Despite small year-to-year fluctuations, the rate of students in the Chinook School Division being homeschooled has stayed about the same over the past five years.

At Tuesday's school board meeting in Swift Current, Bob Vavra, the division's superintendent of schools, delivered a presentation on home-based education.

The total number of students being homeschooled this academic year is 131. In 2014-15 it was 136, then dropped to 123 the next year, rose to 130 the following year, and fell to 126 last year.

"The trend over the past five years has been up, down, up, down, up, down. Really it's been fairly consistent over the past five years," said Vavra.

Of the 131 students being homeschooled, 49 are doing it for faith reasons, and 82 are for programming reasons. For the first time none are doing it because of safety or security.

Vavra said there's been a shift toward more people being homeschooled for programming rather than faith reasons, though he's not sure why.
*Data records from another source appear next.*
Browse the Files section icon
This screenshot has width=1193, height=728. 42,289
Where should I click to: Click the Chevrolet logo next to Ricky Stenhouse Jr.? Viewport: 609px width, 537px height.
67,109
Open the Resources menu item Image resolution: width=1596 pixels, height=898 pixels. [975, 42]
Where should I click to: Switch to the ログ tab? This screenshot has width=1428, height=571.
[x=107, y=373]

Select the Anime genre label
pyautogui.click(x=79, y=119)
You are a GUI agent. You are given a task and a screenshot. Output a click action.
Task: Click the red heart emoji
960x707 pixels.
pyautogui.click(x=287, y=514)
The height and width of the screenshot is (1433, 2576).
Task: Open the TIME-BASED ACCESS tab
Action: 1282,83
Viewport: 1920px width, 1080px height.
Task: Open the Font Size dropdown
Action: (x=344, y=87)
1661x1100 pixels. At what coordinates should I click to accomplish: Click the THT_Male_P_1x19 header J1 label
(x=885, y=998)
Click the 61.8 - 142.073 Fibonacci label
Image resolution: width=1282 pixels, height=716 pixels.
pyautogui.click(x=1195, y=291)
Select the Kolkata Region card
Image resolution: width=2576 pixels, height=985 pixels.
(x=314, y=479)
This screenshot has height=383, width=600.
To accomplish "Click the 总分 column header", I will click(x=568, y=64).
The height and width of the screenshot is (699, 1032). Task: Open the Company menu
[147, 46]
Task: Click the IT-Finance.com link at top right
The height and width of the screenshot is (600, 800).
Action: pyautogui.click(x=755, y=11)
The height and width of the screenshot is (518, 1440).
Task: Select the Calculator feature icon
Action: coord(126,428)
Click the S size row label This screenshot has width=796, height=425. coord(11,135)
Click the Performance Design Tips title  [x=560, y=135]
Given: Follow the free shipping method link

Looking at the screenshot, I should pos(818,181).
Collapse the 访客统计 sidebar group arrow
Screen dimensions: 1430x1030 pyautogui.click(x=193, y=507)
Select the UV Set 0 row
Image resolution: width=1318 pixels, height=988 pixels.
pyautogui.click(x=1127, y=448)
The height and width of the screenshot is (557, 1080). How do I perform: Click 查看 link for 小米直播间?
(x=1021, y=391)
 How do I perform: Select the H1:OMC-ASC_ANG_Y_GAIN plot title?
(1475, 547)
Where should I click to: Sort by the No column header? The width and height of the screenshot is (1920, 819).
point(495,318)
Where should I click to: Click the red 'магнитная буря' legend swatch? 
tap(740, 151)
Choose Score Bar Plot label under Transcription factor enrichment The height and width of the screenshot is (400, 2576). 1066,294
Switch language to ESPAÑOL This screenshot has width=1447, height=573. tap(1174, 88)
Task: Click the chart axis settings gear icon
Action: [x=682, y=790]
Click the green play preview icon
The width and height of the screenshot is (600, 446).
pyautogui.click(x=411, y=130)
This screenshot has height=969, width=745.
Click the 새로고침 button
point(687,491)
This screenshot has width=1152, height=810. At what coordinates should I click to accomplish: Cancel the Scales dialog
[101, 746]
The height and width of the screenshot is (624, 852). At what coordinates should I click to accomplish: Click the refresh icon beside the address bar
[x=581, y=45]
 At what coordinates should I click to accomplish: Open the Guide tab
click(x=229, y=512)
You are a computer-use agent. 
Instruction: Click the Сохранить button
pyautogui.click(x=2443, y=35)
"I don't know and I'll have to dig into that. It just seems the biggest area, or reason why parents are putting their children into homeschooling is for programming choice. And I think that reflects our society and reflects the opportunities that are out there for kids not just in a school setting, but in a homeschool setting as well."

The board is reimursing families who do home-based education up to $300 per school year for each child for educational supplies.

Though the board only receives the money from the province if the students meet registration deadlines, and this year nine students did not but are still eligible for that reimursement.

"There are registration dates, and if students register after those dates, we do not get the funding that we would have if they would have registered on time. So, yes, the division is in fact kind of eating those costs," Vavra said.

Board Trustee Al Bridal was not impressed, and both he and fellow Trustee Gwen Humphrey said students that don't meet those deadlines should be getting the $300 while the board eats those costs.

"That's one of the changes we're looking at going forward," said Vavra. "I'm not sure whether the board will be involved in that. We heard some thoughts to that today, but we will be exploring that as we move forward."

Communication between the school division and parents of homeschoolers was considered a success in the report.

Vavra said they were able to communicate via email with parents for 128 of the 131 students. A year ago they started a digitization process.

"It's worked well for parents and for the school division," Vavra said. "Our communication is almost instantaneous now, whereas before it took weeks, and the information we can get out to them is much more vast than it was before; information about upcoming events in the community and things like that that we can share that can be very valuable to homeschoolers."

Despite that success, Vavra's report did state there have been challenges having parents get their documents in for learning plans, invoices, progress reports, as well as the registrations.